Nous allons remonter à une décision de la Cour suprême qui date du 28 avril 1941. Aux États-Unis et plus particulièrement dans le Sud, la ségrégation s’appliquait strictement partout, et le secteur ferroviaire n’y échappait évidemment pas. Il y avait des voitures et des classes différenciées pour les Blancs et pour les Noirs, tout comme les salles d’attente, les toilettes… Cette décision fait suite à un événement survenu quatre ans plus tôt, en 1937. Arthur Wergs Mitchell, qui était alors le seul membre afro-américain du Congrès, a pris le train pour se rendre de Chicago à Hot Springs en Arkansas. Il voyageait en première classe, il avait d’ailleurs payé son billet, mais quand le train entra dans cet État, où la loi interdisait aux Noirs de voyager en première, le contrôleur lui demanda de changer. Mitchell, qui en plus était avocat, refusa et ce fut donc le début d’une procédure qui aboutit à la décision du 28 avril 1941. La Cour suprême admit alors qu’il avait bien été victime d’une discrimination sur le seul motif de la couleur de sa peau, et il fut décidé que les Noirs devaient avoir accès au même niveau de confort que les Blancs dans les trains, même s’ils continuaient d’être séparés les uns des autres. Et la fin effective de la ségrégation dans les trains n’interviendra finalement que 15 ans plus tard, en 1956.

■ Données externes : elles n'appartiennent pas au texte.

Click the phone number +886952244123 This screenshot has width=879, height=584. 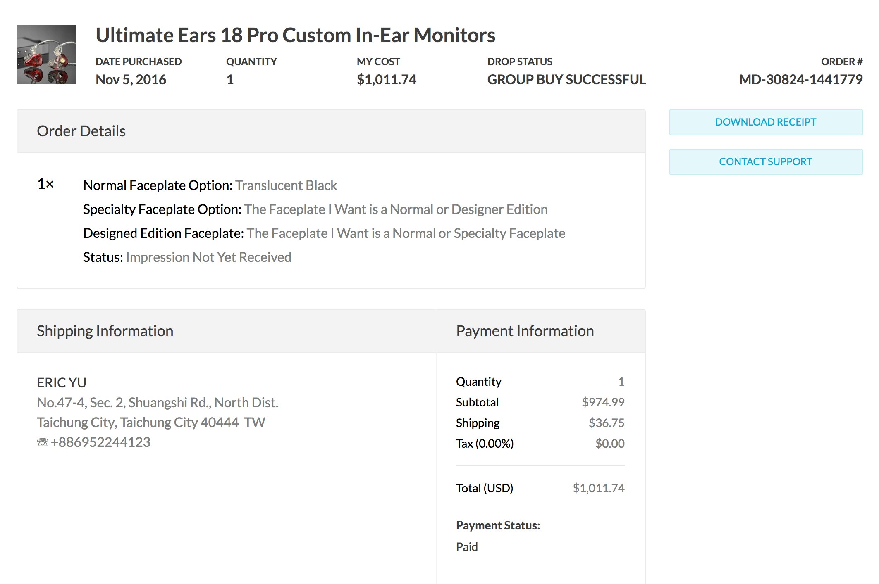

Le thème du train est bien sûr l’un des plus fréquents dans les textes du blues. J’ai choisi une chanson enregistrée en 1928 par Henry « Ragtime » Thomas (1874-1930), chanteur, guitariste et joueur de flûte de pan ! Elle s’appelle Bull Doze Blues et raconte l’histoire somme toute classique d’un homme qui va prendre le train pour quitter sa bien-aimée… Je me suis aussi souvenu que cette année 2019 marquait les 50 ans du festival de Woodstock, et que le groupe Canned Heat avait alors fait de cette chanson un véritable hymne, en changeant les paroles et le titre, devenu Going Up the Country, mais en conservant la mélodie et surtout le solo de flûte, repris note par note… Ce serait donc bien de se souvenir d’où venait cette chanson mondialement connue, en réécoutant dans mon émission le Bull Doze Blues original de 1928 par Henry « Ragtime » Thomas, dont l’intégrale des enregistrements est disponible sur l’anthologie « Ragtime Texas – Complete Recorded Works In Chronological Order 1927-1929 » (Document, 2000).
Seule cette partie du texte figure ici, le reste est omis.